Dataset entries
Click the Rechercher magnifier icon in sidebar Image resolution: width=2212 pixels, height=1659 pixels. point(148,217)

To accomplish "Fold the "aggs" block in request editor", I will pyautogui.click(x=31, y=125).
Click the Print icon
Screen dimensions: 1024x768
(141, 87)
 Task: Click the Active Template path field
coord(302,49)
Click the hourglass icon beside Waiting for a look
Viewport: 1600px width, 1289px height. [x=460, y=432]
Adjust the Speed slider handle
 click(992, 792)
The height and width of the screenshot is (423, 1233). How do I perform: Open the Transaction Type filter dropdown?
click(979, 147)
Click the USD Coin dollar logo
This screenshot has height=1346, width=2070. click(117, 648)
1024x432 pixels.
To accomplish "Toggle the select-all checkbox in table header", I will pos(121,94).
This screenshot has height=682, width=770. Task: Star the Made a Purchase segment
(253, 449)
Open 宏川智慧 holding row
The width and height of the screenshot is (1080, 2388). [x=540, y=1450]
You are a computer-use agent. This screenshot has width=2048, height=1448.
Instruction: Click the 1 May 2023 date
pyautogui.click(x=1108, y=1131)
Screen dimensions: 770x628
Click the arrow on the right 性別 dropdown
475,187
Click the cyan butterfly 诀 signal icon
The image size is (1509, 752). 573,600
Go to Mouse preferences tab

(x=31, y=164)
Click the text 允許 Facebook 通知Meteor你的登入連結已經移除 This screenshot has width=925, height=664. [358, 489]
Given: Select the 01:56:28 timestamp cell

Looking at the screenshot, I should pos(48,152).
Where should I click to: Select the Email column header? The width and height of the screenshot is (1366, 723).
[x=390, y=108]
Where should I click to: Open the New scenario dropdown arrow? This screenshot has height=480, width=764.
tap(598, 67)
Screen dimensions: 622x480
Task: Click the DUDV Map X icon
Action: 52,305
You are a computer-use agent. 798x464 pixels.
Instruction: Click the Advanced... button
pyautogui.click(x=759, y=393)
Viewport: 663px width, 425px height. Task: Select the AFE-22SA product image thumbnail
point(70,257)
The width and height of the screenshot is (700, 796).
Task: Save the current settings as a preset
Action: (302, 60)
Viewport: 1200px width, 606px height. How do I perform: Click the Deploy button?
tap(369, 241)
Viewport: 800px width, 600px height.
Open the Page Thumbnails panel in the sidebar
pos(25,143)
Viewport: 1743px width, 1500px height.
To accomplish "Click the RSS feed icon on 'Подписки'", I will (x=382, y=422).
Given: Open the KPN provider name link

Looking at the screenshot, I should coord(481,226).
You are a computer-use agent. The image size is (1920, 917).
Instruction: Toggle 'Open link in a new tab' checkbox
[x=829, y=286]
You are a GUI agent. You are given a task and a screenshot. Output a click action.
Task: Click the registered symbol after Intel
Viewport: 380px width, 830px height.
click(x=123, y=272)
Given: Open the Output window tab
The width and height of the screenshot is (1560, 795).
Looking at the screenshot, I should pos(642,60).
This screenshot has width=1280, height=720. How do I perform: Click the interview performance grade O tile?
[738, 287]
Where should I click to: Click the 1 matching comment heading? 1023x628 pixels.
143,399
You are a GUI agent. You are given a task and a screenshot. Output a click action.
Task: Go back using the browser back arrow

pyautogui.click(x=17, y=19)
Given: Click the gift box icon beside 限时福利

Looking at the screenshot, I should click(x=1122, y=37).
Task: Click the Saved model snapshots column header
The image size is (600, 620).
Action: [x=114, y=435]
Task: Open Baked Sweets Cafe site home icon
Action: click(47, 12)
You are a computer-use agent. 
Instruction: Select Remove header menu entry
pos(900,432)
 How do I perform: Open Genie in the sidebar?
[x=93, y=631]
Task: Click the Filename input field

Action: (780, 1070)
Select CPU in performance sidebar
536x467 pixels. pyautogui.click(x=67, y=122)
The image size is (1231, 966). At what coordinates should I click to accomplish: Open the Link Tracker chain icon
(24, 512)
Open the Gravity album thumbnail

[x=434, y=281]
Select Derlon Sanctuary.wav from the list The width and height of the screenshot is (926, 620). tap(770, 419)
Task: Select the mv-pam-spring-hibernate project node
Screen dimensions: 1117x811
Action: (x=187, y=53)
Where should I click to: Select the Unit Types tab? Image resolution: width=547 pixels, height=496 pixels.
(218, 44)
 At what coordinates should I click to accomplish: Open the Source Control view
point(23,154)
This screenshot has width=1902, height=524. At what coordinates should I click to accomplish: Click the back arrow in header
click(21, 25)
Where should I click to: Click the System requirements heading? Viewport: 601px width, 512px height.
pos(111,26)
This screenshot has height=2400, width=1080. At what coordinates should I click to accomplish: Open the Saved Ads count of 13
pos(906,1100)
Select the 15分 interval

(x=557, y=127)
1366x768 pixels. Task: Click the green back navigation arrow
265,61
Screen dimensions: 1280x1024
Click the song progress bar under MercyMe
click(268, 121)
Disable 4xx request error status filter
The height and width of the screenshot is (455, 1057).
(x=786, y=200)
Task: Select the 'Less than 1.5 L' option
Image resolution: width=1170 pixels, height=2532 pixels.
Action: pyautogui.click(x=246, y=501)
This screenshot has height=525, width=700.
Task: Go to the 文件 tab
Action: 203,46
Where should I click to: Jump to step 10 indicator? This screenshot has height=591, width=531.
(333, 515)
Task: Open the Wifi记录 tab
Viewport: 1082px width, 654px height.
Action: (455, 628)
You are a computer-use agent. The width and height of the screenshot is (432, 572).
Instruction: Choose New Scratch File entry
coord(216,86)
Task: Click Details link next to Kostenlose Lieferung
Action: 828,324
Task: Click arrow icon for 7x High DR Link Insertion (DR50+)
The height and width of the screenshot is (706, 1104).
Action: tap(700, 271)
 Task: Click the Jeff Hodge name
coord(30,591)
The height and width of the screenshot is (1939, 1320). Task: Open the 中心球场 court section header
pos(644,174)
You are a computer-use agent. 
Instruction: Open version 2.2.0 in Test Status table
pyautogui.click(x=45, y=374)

**What to do**
Put down each entry again, unchanged and complete.

**Response to this exercise**
Click the Rechercher magnifier icon in sidebar Image resolution: width=2212 pixels, height=1659 pixels. point(148,217)

To accomplish "Fold the "aggs" block in request editor", I will pyautogui.click(x=31, y=125).
Click the Print icon
Screen dimensions: 1024x768
(141, 87)
 Task: Click the Active Template path field
coord(302,49)
Click the hourglass icon beside Waiting for a look
Viewport: 1600px width, 1289px height. [x=460, y=432]
Adjust the Speed slider handle
 click(992, 792)
The height and width of the screenshot is (423, 1233). How do I perform: Open the Transaction Type filter dropdown?
click(979, 147)
Click the USD Coin dollar logo
This screenshot has height=1346, width=2070. click(117, 648)
1024x432 pixels.
To accomplish "Toggle the select-all checkbox in table header", I will pos(121,94).
This screenshot has height=682, width=770. Task: Star the Made a Purchase segment
(253, 449)
Open 宏川智慧 holding row
The width and height of the screenshot is (1080, 2388). [x=540, y=1450]
You are a computer-use agent. This screenshot has width=2048, height=1448.
Instruction: Click the 1 May 2023 date
pyautogui.click(x=1108, y=1131)
Screen dimensions: 770x628
Click the arrow on the right 性別 dropdown
475,187
Click the cyan butterfly 诀 signal icon
The image size is (1509, 752). 573,600
Go to Mouse preferences tab

(x=31, y=164)
Click the text 允許 Facebook 通知Meteor你的登入連結已經移除 This screenshot has width=925, height=664. [358, 489]
Given: Select the 01:56:28 timestamp cell

Looking at the screenshot, I should pos(48,152).
Where should I click to: Select the Email column header? The width and height of the screenshot is (1366, 723).
[x=390, y=108]
Where should I click to: Open the New scenario dropdown arrow? This screenshot has height=480, width=764.
tap(598, 67)
Screen dimensions: 622x480
Task: Click the DUDV Map X icon
Action: 52,305
You are a computer-use agent. 798x464 pixels.
Instruction: Click the Advanced... button
pyautogui.click(x=759, y=393)
Viewport: 663px width, 425px height. Task: Select the AFE-22SA product image thumbnail
point(70,257)
The width and height of the screenshot is (700, 796).
Task: Save the current settings as a preset
Action: (302, 60)
Viewport: 1200px width, 606px height. How do I perform: Click the Deploy button?
tap(369, 241)
Viewport: 800px width, 600px height.
Open the Page Thumbnails panel in the sidebar
pos(25,143)
Viewport: 1743px width, 1500px height.
To accomplish "Click the RSS feed icon on 'Подписки'", I will (x=382, y=422).
Given: Open the KPN provider name link

Looking at the screenshot, I should coord(481,226).
You are a computer-use agent. The image size is (1920, 917).
Instruction: Toggle 'Open link in a new tab' checkbox
[x=829, y=286]
You are a GUI agent. You are given a task and a screenshot. Output a click action.
Task: Click the registered symbol after Intel
Viewport: 380px width, 830px height.
click(x=123, y=272)
Given: Open the Output window tab
The width and height of the screenshot is (1560, 795).
Looking at the screenshot, I should pos(642,60).
This screenshot has width=1280, height=720. How do I perform: Click the interview performance grade O tile?
[738, 287]
Where should I click to: Click the 1 matching comment heading? 1023x628 pixels.
143,399
You are a GUI agent. You are given a task and a screenshot. Output a click action.
Task: Go back using the browser back arrow

pyautogui.click(x=17, y=19)
Given: Click the gift box icon beside 限时福利

Looking at the screenshot, I should click(x=1122, y=37).
Task: Click the Saved model snapshots column header
The image size is (600, 620).
Action: [x=114, y=435]
Task: Open Baked Sweets Cafe site home icon
Action: click(47, 12)
You are a computer-use agent. 
Instruction: Select Remove header menu entry
pos(900,432)
 How do I perform: Open Genie in the sidebar?
[x=93, y=631]
Task: Click the Filename input field

Action: (780, 1070)
Select CPU in performance sidebar
536x467 pixels. pyautogui.click(x=67, y=122)
The image size is (1231, 966). At what coordinates should I click to accomplish: Open the Link Tracker chain icon
(24, 512)
Open the Gravity album thumbnail

[x=434, y=281]
Select Derlon Sanctuary.wav from the list The width and height of the screenshot is (926, 620). tap(770, 419)
Task: Select the mv-pam-spring-hibernate project node
Screen dimensions: 1117x811
Action: (x=187, y=53)
Where should I click to: Select the Unit Types tab? Image resolution: width=547 pixels, height=496 pixels.
(218, 44)
 At what coordinates should I click to accomplish: Open the Source Control view
point(23,154)
This screenshot has width=1902, height=524. At what coordinates should I click to accomplish: Click the back arrow in header
click(21, 25)
Where should I click to: Click the System requirements heading? Viewport: 601px width, 512px height.
pos(111,26)
This screenshot has height=2400, width=1080. At what coordinates should I click to accomplish: Open the Saved Ads count of 13
pos(906,1100)
Select the 15分 interval

(x=557, y=127)
1366x768 pixels. Task: Click the green back navigation arrow
265,61
Screen dimensions: 1280x1024
Click the song progress bar under MercyMe
click(268, 121)
Disable 4xx request error status filter
The height and width of the screenshot is (455, 1057).
(x=786, y=200)
Task: Select the 'Less than 1.5 L' option
Image resolution: width=1170 pixels, height=2532 pixels.
Action: pyautogui.click(x=246, y=501)
This screenshot has height=525, width=700.
Task: Go to the 文件 tab
Action: 203,46
Where should I click to: Jump to step 10 indicator? This screenshot has height=591, width=531.
(333, 515)
Task: Open the Wifi记录 tab
Viewport: 1082px width, 654px height.
Action: (455, 628)
You are a computer-use agent. The width and height of the screenshot is (432, 572).
Instruction: Choose New Scratch File entry
coord(216,86)
Task: Click Details link next to Kostenlose Lieferung
Action: 828,324
Task: Click arrow icon for 7x High DR Link Insertion (DR50+)
The height and width of the screenshot is (706, 1104).
Action: tap(700, 271)
 Task: Click the Jeff Hodge name
coord(30,591)
The height and width of the screenshot is (1939, 1320). Task: Open the 中心球场 court section header
pos(644,174)
You are a computer-use agent. 
Instruction: Open version 2.2.0 in Test Status table
pyautogui.click(x=45, y=374)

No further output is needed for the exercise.